--- GIVEN DATA ---

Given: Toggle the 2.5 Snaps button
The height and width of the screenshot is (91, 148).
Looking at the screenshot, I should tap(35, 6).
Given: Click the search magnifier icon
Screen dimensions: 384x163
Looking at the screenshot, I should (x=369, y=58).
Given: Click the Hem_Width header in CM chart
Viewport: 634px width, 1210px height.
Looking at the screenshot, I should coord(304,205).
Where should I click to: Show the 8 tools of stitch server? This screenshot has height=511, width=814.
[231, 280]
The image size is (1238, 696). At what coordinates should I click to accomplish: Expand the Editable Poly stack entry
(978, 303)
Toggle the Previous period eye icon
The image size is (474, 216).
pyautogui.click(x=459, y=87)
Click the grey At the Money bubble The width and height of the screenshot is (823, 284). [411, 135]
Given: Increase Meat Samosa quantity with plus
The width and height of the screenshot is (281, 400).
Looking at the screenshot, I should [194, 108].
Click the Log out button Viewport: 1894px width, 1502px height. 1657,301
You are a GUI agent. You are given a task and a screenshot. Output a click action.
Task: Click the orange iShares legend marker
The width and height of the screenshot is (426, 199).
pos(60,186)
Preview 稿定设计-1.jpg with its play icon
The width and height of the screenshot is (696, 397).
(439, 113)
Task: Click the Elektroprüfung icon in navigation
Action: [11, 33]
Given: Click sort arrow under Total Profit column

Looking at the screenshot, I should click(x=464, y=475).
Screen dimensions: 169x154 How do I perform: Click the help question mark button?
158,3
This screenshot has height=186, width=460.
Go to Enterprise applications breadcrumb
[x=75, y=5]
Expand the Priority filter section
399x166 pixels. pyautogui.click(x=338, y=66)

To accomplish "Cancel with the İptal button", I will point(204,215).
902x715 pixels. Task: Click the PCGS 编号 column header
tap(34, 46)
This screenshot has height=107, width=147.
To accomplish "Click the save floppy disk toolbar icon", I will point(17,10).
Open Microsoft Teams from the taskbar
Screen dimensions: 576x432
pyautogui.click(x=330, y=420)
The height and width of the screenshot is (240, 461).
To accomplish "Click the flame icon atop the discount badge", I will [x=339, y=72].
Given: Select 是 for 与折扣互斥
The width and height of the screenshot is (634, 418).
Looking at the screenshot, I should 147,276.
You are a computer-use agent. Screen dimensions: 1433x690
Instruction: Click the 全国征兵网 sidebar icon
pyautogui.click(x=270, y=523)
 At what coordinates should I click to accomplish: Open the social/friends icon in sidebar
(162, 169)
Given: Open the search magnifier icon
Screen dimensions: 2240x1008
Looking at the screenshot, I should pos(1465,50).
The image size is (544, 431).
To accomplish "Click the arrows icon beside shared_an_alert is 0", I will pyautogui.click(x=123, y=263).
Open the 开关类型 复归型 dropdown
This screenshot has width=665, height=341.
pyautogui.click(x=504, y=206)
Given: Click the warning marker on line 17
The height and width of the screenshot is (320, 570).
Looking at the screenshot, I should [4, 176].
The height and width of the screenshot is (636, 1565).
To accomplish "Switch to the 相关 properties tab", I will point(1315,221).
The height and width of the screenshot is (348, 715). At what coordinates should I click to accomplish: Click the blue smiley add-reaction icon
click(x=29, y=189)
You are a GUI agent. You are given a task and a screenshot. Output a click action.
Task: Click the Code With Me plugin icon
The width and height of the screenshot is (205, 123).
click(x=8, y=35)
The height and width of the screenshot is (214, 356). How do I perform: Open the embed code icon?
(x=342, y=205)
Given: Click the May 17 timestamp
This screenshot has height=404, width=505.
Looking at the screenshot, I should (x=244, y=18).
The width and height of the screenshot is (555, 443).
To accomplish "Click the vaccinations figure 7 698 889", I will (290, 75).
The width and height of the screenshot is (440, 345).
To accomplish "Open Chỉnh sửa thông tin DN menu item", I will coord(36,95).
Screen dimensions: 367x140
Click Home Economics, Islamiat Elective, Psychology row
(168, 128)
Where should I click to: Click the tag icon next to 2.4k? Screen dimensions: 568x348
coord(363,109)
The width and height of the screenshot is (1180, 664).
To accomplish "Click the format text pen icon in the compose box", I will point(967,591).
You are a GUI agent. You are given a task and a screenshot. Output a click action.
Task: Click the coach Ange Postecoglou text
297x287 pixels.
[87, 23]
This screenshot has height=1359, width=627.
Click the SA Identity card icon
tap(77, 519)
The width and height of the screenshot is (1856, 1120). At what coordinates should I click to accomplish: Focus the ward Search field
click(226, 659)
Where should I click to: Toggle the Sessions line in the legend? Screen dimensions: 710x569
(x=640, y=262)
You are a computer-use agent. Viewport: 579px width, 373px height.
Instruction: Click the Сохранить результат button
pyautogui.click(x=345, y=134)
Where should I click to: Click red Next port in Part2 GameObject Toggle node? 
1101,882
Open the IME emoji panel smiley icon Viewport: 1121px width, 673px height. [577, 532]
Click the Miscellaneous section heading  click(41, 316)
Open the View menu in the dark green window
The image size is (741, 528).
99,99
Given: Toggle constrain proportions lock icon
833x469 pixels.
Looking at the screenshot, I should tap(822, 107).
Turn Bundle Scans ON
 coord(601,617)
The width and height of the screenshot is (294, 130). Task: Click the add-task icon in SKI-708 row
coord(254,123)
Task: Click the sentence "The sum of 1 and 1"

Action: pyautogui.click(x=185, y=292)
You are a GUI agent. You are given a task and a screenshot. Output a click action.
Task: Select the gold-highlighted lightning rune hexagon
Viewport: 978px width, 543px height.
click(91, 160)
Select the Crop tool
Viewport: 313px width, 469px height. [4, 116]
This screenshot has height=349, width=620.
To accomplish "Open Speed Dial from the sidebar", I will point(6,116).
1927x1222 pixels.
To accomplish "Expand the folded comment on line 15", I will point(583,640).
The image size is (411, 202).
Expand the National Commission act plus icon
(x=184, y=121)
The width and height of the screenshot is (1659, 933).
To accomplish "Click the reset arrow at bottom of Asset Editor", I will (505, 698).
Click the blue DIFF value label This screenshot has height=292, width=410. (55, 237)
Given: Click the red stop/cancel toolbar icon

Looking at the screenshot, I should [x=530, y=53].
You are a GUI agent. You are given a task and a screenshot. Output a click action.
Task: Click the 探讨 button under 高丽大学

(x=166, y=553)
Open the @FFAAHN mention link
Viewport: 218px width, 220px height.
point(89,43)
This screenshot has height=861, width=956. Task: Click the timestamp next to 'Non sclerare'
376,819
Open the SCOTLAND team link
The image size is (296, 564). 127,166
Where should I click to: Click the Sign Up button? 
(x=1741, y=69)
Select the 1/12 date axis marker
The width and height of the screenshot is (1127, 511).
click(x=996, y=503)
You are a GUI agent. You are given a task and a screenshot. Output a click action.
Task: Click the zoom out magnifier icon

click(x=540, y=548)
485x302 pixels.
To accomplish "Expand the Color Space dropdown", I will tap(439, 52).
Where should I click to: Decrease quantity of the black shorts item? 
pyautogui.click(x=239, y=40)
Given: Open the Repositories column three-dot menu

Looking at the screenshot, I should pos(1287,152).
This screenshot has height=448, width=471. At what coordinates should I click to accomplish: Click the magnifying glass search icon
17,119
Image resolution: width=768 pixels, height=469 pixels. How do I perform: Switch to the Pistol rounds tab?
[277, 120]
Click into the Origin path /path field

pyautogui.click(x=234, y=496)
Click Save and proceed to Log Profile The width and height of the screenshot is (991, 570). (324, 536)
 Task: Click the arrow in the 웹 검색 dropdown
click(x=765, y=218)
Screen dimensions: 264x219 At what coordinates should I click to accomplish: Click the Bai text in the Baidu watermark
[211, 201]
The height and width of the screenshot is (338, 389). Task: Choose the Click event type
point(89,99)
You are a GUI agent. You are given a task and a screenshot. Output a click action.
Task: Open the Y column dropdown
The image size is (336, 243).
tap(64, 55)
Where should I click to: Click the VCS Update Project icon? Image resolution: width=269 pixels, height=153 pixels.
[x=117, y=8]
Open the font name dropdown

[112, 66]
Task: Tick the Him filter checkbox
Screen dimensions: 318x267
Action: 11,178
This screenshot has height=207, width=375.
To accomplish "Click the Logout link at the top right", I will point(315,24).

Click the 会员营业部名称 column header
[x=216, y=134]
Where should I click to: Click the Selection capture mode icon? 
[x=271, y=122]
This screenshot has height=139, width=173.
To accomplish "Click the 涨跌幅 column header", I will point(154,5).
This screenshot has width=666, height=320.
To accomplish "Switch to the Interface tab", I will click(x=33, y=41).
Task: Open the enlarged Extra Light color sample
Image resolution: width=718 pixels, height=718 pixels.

---

§ **TO BE DONE**
Reproduce the material word for word, from its first line through the line containing "tap(34, 46)", with both ends included.

§ **REPLY TO THE TASK**
Given: Toggle the 2.5 Snaps button
The height and width of the screenshot is (91, 148).
Looking at the screenshot, I should tap(35, 6).
Given: Click the search magnifier icon
Screen dimensions: 384x163
Looking at the screenshot, I should (x=369, y=58).
Given: Click the Hem_Width header in CM chart
Viewport: 634px width, 1210px height.
Looking at the screenshot, I should coord(304,205).
Where should I click to: Show the 8 tools of stitch server? This screenshot has height=511, width=814.
[231, 280]
The image size is (1238, 696). At what coordinates should I click to accomplish: Expand the Editable Poly stack entry
(978, 303)
Toggle the Previous period eye icon
The image size is (474, 216).
pyautogui.click(x=459, y=87)
Click the grey At the Money bubble The width and height of the screenshot is (823, 284). [411, 135]
Given: Increase Meat Samosa quantity with plus
The width and height of the screenshot is (281, 400).
Looking at the screenshot, I should [194, 108].
Click the Log out button Viewport: 1894px width, 1502px height. 1657,301
You are a GUI agent. You are given a task and a screenshot. Output a click action.
Task: Click the orange iShares legend marker
The width and height of the screenshot is (426, 199).
pos(60,186)
Preview 稿定设计-1.jpg with its play icon
The width and height of the screenshot is (696, 397).
(439, 113)
Task: Click the Elektroprüfung icon in navigation
Action: [11, 33]
Given: Click sort arrow under Total Profit column

Looking at the screenshot, I should click(x=464, y=475).
Screen dimensions: 169x154 How do I perform: Click the help question mark button?
158,3
This screenshot has height=186, width=460.
Go to Enterprise applications breadcrumb
[x=75, y=5]
Expand the Priority filter section
399x166 pixels. pyautogui.click(x=338, y=66)

To accomplish "Cancel with the İptal button", I will point(204,215).
902x715 pixels. Task: Click the PCGS 编号 column header
tap(34, 46)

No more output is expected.